Rosja będzie mieć kolejną bazę wojskową poza krajem
Rosja i Kirgistan planują podpisanie memorandum o utworzeniu drugiej rosyjskiej bazy wojskowej w tym środkowoazjatyckim kraju.
31.07.2009 | aktual.: 31.07.2009 22:22
Przedstawiciel Rady Bezpieczeństwa Kirgistanu, Adachan Madumarow, powiedział dziennikarzom, że podczas sobotniego spotkania przywódcy Kirgistanu i Rosji - Kurmanbek Bakijew i Dmitrij Miedwiediew - mają podpisać memorandum w kwestii bazy.
W Kirgistanie wojskową bazę lotniczą mają też Stany Zjednoczone. Utrzymały ją, mimo że władze Kirgistanu przez długi czas zapowiadały jej zamknięcie. Później jednak zmieniły zdanie.
Wg analityków, plany Moskwy są wyrazem rywalizacji z Waszyngtonem o kontrolę nad strategicznie ważnym regionem graniczącym z Afganistanem.

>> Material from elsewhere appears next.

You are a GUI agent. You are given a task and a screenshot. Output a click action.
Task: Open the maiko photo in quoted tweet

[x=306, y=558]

Moskwa zapowiedziała, że planowana baza będzie działać w ramach Organizacji Układu o Zbiorowym Bezpieczeństwie (ros. ODKB). ODKB to organizacja wojskowa grupująca siedem państw poradzieckich, w której dominującą rolę odgrywa Rosja. Jej pozostali członkowie to Białoruś, Armenia, Kazachstan, Uzbekistan, Tadżykistan i Kirgistan.
W Kirgistanie, w Czolpon Acie nad jeziorem Issyk-kul, rozpoczął się szczyt przywódców państw wchodzących w skład ODKB. Agencja RIA-Nowosti pisze, cytując piątkowy dziennik "Kommiersant", że plany Moskwy, która chce przekształcić ODKB w rosyjski odpowiednik NATO, mogą się nie powieść z powodu sprzeciwu Mińska.

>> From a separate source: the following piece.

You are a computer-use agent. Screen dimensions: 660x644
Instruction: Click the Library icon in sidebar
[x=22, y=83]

Agencja Associated Press przypomina, że Białoruś odmówiła na poprzednim szczycie ODKB w czerwcu podpisania forsowanego przez Moskwę porozumienia w sprawie budowy wspólnych sił szybkiego reagowania (ros. KSOR).

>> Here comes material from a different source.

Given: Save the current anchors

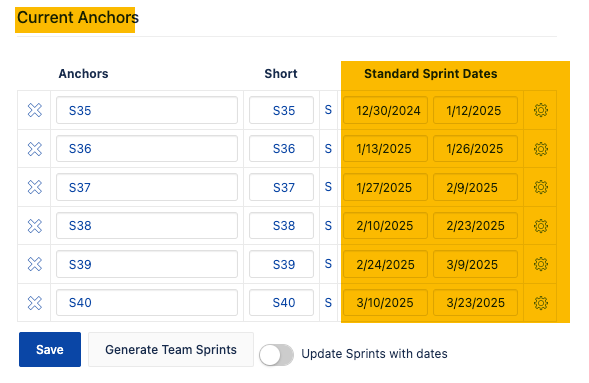Looking at the screenshot, I should pos(50,350).
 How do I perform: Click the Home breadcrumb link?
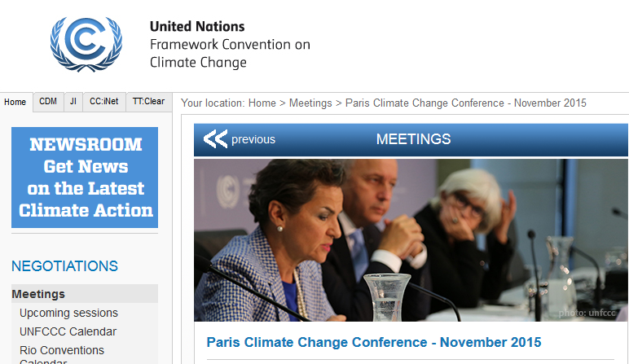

W ocenie rosyjskich analityków, utworzenie wspólnych sił szybkiego reagowania ODKB przekształci tę organizację w pełnowartościowy sojusz wojskowo-polityczny. Za najpoważniejsze wyzwanie dla tych sił analitycy uważają zaostrzającą się walkę o kontrolę nad nośnikami energii w basenie Morza Kaspijskiego i w Azji Środkowej.